In different fields of medical image analysis, various domain adaptation (DA) techniques have been used to address the challenges associated with transferring knowledge from a source domain to an unlabeled target domain. These techniques include adversarial learning which aligns feature distributions [13], self-ensembling methods that generate pseudo-labels for unlabeled target domain samples using trained model predictions [14], cycle consistency models that synthesize target images from source images [15], and DA methods based on variational autoencoders [16].

Fig. 1
figure 1

In MRI scans, IVDs display considerable variation in signal intensity, shape, and texture, influenced by aging, degeneration, and pathology, contributing to their diverse appearances. This image highlights the distinct characteristics of the datasets, showing different contrast levels and illuminations. Target 2 in particular, comprises images from different scanners and patients with pathology, resulting in a greater complexity compared to the other datasets

Recently, incorporating auxiliary tasks in computer vision models has shown to be a straightforward way to develop domain-invariant features, improving adaptability across different domains [17]. This approach, particularly beneficial in medical image analysis, simplifies training and addresses generalization challenges posed by data variability across institutions and patient groups. Indeed, various researchers have applied this strategy to solve DA tasks. A structure-driven DA approach for unsupervised cross-modality cardiac segmentation is proposed in [18]. A set of 3D landmarks serves as representative points that embody the heart anatomical structure across various imaging modalities (computed tomography (CT) and MRI). The model learns to predict the positions of the landmarks, facilitating the identification and use of shared structural information. Cardiac structures segmentation from CT and MR volumes is also explored in [19], which uses an edge generation auxiliary task to support the primary segmentation task in the target domain. To cope with domain shift, they employ hierarchical low-level adversarial learning to encourage informative feature suppression hierarchically. Unsupervised DA is explored in [20] for abdominal multi-organ segmentation on CT scans, leveraging the organ location information. A jigsaw puzzle auxiliary task is devised to reconstruct a CT scan from shuffled patches. Additionally, a super-resolution network is used to standardize images from multiple domains. The auxiliary and super-resolution tasks are trained alongside the organ segmentation task to enhance overall performance.

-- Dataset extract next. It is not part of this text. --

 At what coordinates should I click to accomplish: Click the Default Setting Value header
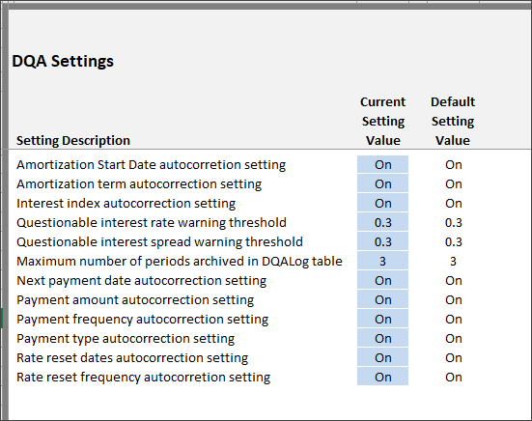(453, 121)
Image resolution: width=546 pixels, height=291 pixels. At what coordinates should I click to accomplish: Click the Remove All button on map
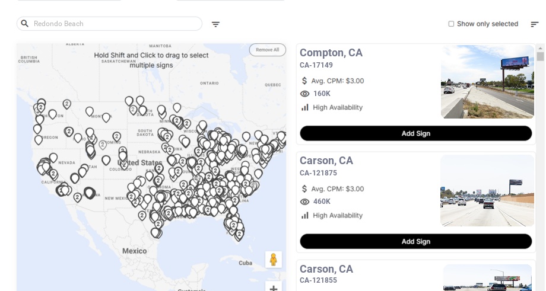click(x=267, y=50)
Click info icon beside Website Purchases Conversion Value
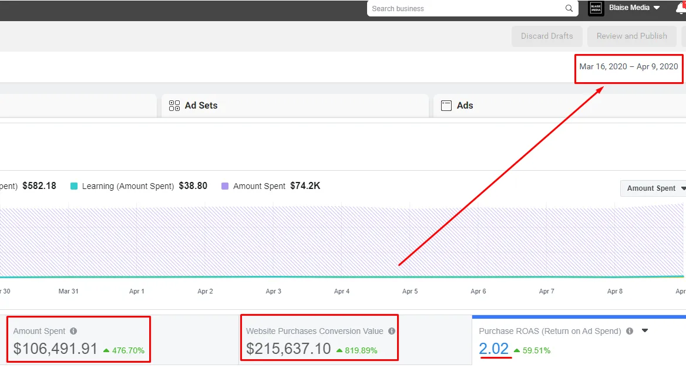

The effectiveness of the DA based on the inclusion of auxiliary tasks strongly depends on the optimal design of the pretext task, which can present challenges, such as the domain shift between the pretext task and the final segmentation domains [21]. Thus, drawing inspiration from recent research in the field of fashion compatibility [22, 23], we recognize the significance of color and texture in analyzing and categorizing visual data. This approach involves the application of color and texture pretext tasks to extract discriminative features while disregarding shape information. Color features in natural images translate into intensity features in medical imaging, as shown in [24], which recently reported a similar approach for histopathological image classification and out-of-distribution detection. This aspect gains importance in MRI, where hardware and software variations result in non-standard tissue intensities, crucial for differentiating IVDs and vertebrae. Therefore, the application of this specific pretext task becomes particularly relevant.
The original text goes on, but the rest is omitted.